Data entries
------------------------

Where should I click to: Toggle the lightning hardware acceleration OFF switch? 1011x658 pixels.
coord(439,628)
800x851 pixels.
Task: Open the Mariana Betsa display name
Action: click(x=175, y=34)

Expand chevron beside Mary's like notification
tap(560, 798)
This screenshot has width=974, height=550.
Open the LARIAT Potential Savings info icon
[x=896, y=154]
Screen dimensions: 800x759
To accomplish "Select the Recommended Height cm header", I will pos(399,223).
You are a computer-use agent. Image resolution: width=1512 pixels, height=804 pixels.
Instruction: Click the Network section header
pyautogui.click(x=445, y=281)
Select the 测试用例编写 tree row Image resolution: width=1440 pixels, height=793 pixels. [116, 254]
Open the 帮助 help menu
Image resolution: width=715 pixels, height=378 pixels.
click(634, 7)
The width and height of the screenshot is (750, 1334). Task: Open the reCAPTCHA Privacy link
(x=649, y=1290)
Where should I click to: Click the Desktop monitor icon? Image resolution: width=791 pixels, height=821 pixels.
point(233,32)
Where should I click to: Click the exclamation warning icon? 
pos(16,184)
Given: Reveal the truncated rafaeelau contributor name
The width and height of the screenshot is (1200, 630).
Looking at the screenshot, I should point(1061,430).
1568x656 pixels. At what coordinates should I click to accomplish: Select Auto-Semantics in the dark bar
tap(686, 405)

------------------------

**ASSIGNMENT**.
Take the lines above from the one containing "Open the LARIAT Potential Savings info icon" down to the one containing "You are a computer-use", and transcribe them exactly, both ends included.

**TASK ANSWER**.
Open the LARIAT Potential Savings info icon
[x=896, y=154]
Screen dimensions: 800x759
To accomplish "Select the Recommended Height cm header", I will pos(399,223).
You are a computer-use agent. Image resolution: width=1512 pixels, height=804 pixels.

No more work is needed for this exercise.